As for feeding I even feed Jake and Red seperately but that is because given the chance Jake would scoff Red's food and poor Jake is on a diet.


----------



## woodard2009

How is Emma doing? How's the swelling went down at all?


----------



## imadigger

OMG. Poor little Emma. I'm so glad that she's doing better and there's no damage. I knew that chis were fragile, but never thought that a bump on the head could do so much damage. My chi, Chico likes to rough house with my 15 lb. peke, Shanghai. When I see them getting kinda wild, I separate them and tell them to 'chill it.'' 
Please keep posting her recovery so we know she's doing well.


----------



## ~*Jessie*~

The swelling is continuing to go down... Her head is still very swollen.

Emma is very, very sweet and is such a strong little girl. She's been very spoiled these past few days for being such a trooper!


----------



## sugarbaby

so scary poor little girl , glad she is on the mend


----------



## Muzby

Oh no! Healing thoughts to Emma!!

Goose has a pretty large molera as well, we are forever worried he's going to smack it on something.  Even playing fetch, we have low cabinets that have corners right at head level so we have to be sure never to throw the toy around them or he goes after it full tilt and we're terrified he's going to smack his soft spot. 

Where do you get these helmets?!


----------



## Chimom4

Oh my goodness! How terrifying! We were visiting my parents this weekend, and my parents golden retriever kept wanting to play with Chip and was really getting crazy, although there was no meanness, she just wanted to play. Chip was scared to death of her, and at one point he was hiding behind the pugs, and they were so funny... They closed ranks around him and growled at the Goldie. They were protecting their baby pack-member! I had to pick him up and keep them separated for the rest of our visit because I was afraid she would hurt him by accident- just because of her size. My parents were saying i was being paranoid. Thank you for sharing your story. I'm going to share it with my family so that they all see how delicate chi's can be!


----------



## chideb

~*Jessie*~ said:


> The swelling is continuing to go down... Her head is still very swollen.

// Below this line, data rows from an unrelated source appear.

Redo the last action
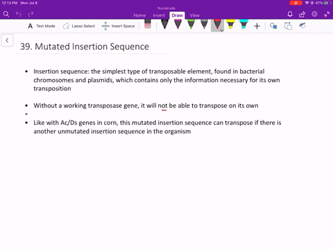Screen dimensions: 333x250 click(x=31, y=14)
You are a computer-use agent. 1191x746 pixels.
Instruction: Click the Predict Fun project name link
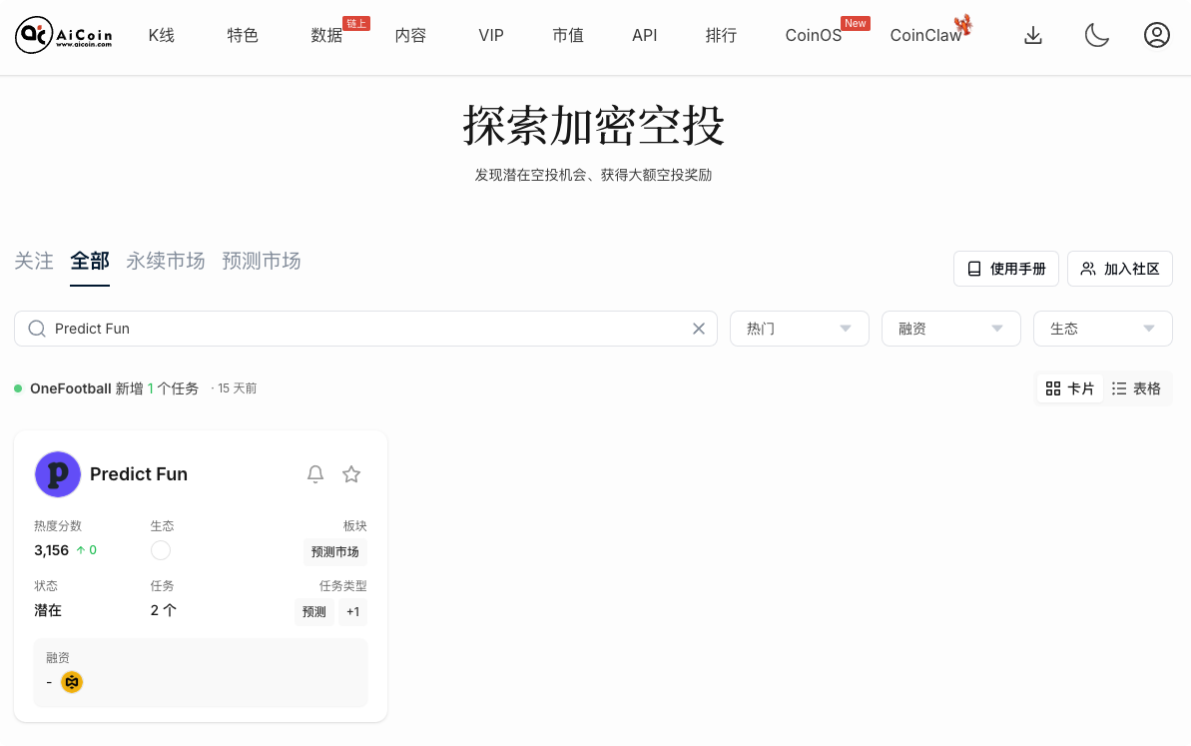138,474
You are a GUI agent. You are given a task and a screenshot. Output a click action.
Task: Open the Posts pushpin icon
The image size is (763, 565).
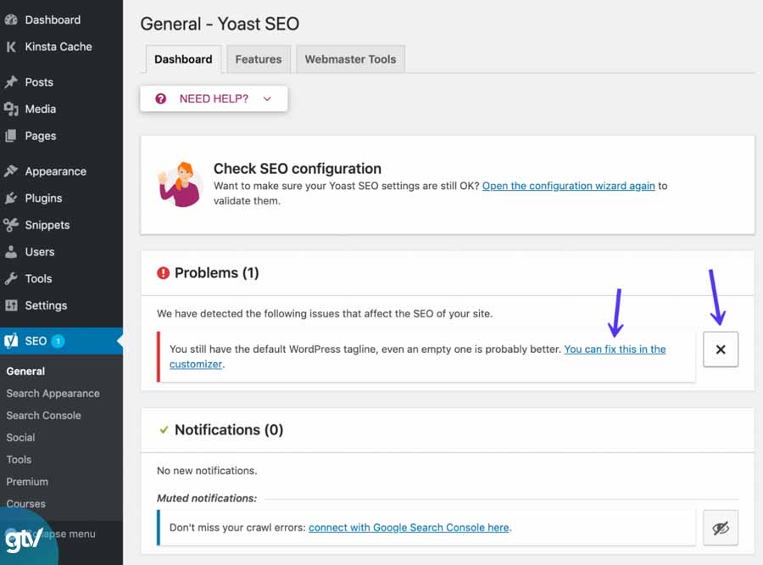[x=12, y=81]
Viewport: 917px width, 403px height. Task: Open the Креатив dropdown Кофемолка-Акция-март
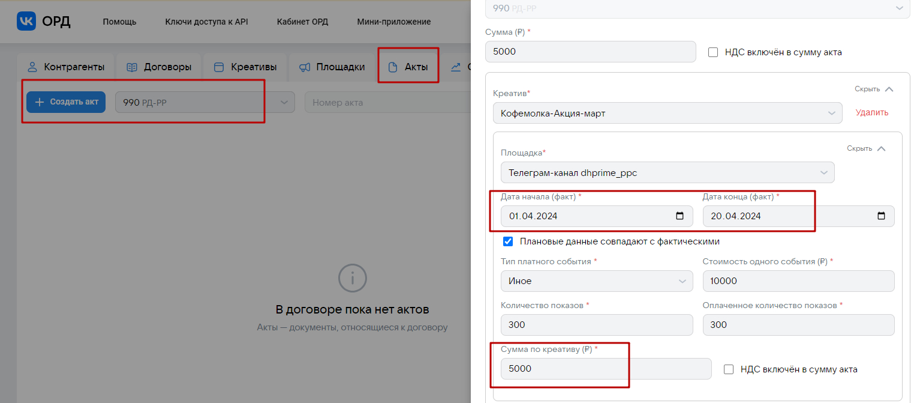[667, 113]

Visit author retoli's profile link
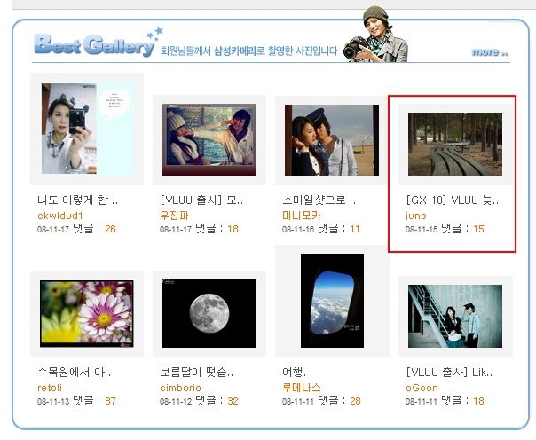pyautogui.click(x=50, y=388)
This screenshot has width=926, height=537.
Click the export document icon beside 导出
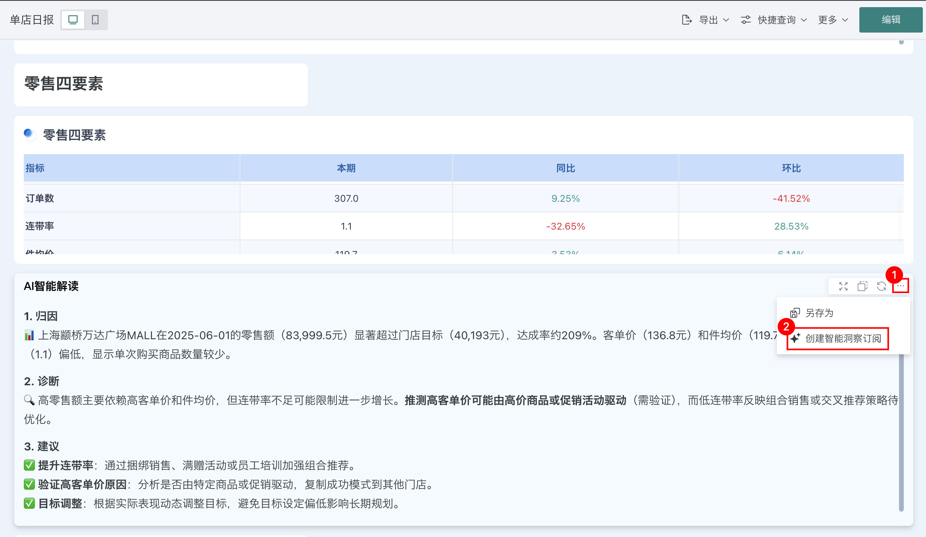pyautogui.click(x=687, y=20)
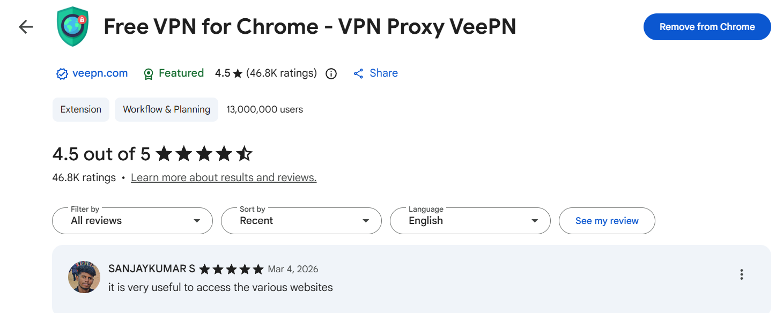Image resolution: width=783 pixels, height=313 pixels.
Task: Click the Featured award badge icon
Action: point(149,74)
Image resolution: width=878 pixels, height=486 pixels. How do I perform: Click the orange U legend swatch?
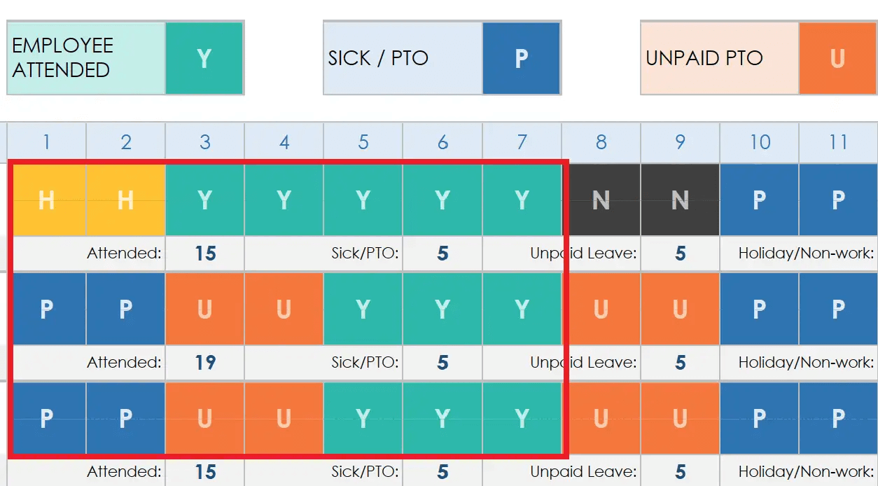[x=838, y=58]
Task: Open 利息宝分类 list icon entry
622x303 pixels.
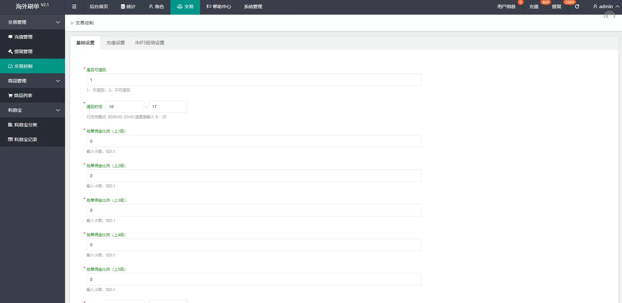Action: [x=25, y=125]
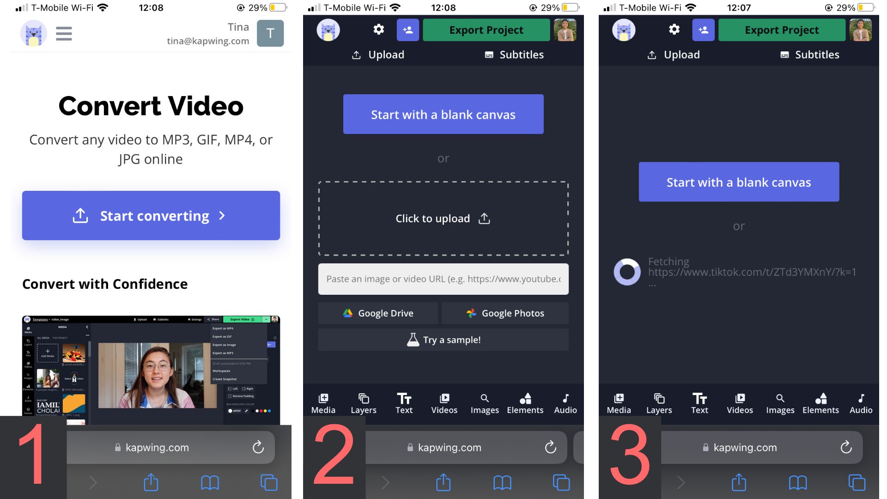
Task: Select the Images icon in toolbar
Action: [x=484, y=403]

Bless you little Emma.. I am so thankful to know the swelling is continuing to decrease. Healing prayers for you, little one..


----------



## Dazy Mae

Poor baby....I pray that she will continue to heal and that all will be well....


----------



## KittyD

How terrifying!
I do not let my Chi's near large dogs, you just never ever know.
I'd be really cautious with my larger dog and maybe go out of my way to keep them apart for the time being! how scary 
I am glad she is on the mend.


----------



## cherper

So thankful she's ok! I hope she continues to get better and better.


----------



## Tink

Wow! That had to have been VERY scrary! I'm glad Emma's such a strong little soldier! Tango has a large molera too, and it's worrisome, though in your case it sounds like that fact actually saved Emma's life! 

It's a very fine line I walk with my chis, that we all do I guess......I treat them like dogs because that's what they ARE, but at the same time I'd be stupid to not take into account their small size and fragile bone structure. They're dogs, so they get walked around on leash whenever we're out and not held and carried all the time, but they're small and fragile so I scoop them up into my arms whenever there's a threat.....and that threat could be something as simple as a 10 lb dog (which is still a very small dog) whose owner isn't keeping it under control. A 10lb dog is almost 3 times Tango's weight, and could do some serious damage in a heartbeat. 

Please keep us updated on Emma. She's a lucky dog to have come through this as well as she has so far, and that you were so quick to get her taken care of.


----------